Did what I could to try to research that the parts were all fairly linux friendly, with a warning about the motherboard’s wifi7 maybe not yet supported yet by the kernel.
Looking for a mid-high range build without going crazy on the cost. Build actually came in a bit cheaper than I expected, so feel like maybe I’m missing something here.
My monitor, which I’m planning to keep, does have G-Sync, but I don’t know that I’ll miss it.
PS: I know i can get more life out of my old hardware, but I want to turn that into a NAS.
EDIT: Fixed link.
You figure the 9070 just has that much extra longevity here, or just that much more power?
As for the mobo, to be honest I mostly was just looking at something that seemed like it would fit the case well, but will give those a look.
Really appreciate the distro advice as well. I haven’t had a home linux since whatever version of fedora was around like 15 years ago.
hm yeah sure enough.
Looking to do some gaming, but don’t really care about it being ultra settings at 100FPS. Mostly single player stuff and do appreciate it looking pretty though.
Also looking to do a bit of dev work. Usually running IntelliJ or whatever other Jetbrains product fits the language I’m working in.
As always, it is price dependent; the 9070 series is a decent jump from the 7800 in a few areas, so if it is within say an extra $50 I’d consider it. The XT model is only like 5% more performance on top of that as well.
Happy to opine since I have been on the Windows > Dual boot > full Linux journey myself in the last couple of years. Regardless of distro, you’re in for a treat; any of the modern distros are pretty good now. I’m a KDE Plasma stan as well, but thats a personal taste thing haha
Definitely spend the extra for the 9070 then, price comment withstanding, as it will last you awhile.

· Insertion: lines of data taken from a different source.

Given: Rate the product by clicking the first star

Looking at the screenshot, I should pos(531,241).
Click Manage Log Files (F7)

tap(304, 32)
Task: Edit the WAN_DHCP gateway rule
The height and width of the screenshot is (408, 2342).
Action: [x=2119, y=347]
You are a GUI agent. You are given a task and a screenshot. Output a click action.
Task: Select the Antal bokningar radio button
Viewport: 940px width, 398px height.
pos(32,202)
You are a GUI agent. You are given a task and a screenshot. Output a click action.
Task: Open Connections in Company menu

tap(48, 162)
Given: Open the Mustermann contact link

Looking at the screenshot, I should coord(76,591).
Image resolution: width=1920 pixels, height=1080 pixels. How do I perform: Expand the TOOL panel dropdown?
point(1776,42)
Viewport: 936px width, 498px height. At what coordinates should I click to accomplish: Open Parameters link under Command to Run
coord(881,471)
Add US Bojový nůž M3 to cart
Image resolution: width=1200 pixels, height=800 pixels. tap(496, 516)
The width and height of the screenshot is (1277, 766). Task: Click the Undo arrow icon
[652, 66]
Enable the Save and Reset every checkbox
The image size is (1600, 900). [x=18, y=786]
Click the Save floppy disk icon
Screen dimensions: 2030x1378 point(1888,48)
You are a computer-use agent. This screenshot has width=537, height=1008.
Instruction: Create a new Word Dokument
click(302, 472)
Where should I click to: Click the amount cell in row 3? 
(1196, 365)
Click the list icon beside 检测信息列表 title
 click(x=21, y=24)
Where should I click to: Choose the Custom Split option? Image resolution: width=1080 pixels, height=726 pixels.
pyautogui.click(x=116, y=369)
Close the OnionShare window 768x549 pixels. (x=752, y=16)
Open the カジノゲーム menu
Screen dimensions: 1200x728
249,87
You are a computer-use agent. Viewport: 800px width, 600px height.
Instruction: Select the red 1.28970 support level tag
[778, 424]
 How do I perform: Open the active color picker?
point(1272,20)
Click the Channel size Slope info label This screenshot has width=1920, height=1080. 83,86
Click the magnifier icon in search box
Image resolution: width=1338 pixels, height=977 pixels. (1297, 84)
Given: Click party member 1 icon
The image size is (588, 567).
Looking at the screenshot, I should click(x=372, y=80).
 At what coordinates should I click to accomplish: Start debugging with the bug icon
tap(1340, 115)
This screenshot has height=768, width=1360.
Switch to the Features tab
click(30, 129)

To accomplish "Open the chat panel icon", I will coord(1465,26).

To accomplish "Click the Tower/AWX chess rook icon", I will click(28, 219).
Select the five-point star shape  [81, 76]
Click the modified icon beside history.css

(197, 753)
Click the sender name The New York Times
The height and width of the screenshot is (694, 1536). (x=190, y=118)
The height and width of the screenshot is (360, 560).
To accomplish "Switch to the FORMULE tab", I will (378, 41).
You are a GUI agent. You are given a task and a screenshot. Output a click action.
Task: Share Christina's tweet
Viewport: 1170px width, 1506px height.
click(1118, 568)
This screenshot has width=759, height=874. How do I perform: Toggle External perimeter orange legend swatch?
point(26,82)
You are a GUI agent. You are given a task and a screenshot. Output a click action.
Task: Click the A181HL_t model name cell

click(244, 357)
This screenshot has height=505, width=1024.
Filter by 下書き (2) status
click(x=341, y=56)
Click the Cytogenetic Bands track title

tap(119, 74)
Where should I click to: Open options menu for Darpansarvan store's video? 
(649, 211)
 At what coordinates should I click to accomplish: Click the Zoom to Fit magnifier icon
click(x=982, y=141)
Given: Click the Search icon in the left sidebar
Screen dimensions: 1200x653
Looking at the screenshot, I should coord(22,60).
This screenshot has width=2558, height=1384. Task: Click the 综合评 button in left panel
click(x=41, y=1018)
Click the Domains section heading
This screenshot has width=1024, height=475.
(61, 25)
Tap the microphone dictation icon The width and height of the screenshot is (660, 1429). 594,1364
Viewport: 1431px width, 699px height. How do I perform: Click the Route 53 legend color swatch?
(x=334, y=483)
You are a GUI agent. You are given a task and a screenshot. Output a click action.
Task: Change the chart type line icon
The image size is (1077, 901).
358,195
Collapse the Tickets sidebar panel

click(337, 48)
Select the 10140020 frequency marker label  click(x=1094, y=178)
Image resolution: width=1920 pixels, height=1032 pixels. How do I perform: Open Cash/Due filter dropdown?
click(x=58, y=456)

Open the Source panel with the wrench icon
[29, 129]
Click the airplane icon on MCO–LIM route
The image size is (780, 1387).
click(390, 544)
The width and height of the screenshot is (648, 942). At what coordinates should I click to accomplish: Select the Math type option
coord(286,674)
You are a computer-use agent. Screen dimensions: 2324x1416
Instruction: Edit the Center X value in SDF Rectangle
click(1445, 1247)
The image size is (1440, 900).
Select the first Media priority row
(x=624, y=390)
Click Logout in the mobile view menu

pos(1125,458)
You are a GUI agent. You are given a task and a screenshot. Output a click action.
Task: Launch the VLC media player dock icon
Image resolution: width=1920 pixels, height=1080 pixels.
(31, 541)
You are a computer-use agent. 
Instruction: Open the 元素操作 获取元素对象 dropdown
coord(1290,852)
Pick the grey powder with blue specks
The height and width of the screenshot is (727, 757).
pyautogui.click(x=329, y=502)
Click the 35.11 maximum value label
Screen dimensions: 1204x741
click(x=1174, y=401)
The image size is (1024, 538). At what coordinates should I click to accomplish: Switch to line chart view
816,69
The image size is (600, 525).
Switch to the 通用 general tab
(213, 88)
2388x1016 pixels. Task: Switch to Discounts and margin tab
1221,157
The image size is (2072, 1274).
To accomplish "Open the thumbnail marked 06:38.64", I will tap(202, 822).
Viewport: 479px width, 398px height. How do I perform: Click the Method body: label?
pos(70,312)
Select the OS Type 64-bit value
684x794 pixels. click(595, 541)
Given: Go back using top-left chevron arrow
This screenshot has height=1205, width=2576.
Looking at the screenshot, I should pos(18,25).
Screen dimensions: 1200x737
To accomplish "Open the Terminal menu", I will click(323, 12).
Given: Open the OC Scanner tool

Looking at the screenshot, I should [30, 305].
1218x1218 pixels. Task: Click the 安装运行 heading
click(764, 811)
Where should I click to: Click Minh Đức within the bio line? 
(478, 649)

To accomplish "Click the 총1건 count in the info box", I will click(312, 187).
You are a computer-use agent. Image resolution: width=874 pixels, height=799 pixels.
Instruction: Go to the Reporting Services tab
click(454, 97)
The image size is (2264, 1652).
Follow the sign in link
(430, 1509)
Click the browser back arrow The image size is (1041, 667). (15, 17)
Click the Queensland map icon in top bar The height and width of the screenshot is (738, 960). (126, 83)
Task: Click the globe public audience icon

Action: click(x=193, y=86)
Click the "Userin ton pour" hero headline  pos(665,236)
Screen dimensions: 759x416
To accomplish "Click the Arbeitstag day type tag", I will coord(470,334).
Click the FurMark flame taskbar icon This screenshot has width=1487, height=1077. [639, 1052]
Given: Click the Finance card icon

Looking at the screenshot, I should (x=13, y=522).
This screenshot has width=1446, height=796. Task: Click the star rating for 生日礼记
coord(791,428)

I don’t do much coding these days since I stick to my crayons, but looks like most of these are cross-platform. It’s also worth mentioning that there are plenty of cool tools like Distrobox as well, which allow you to easily run any Linux distro + toolchain as a container to provide a sandboxed, mutable environment, so immutable distros aren’t a dealbreaker either.
This is why I like Bazzite so much for dual use, because if you are at all gaming, all of the baked in QoL features make setup easy when I have had many issues with other non-gaming distros in the past, and the rest has tools to make it work somehow. Immutable distros mean you can’t really screw up the OS either.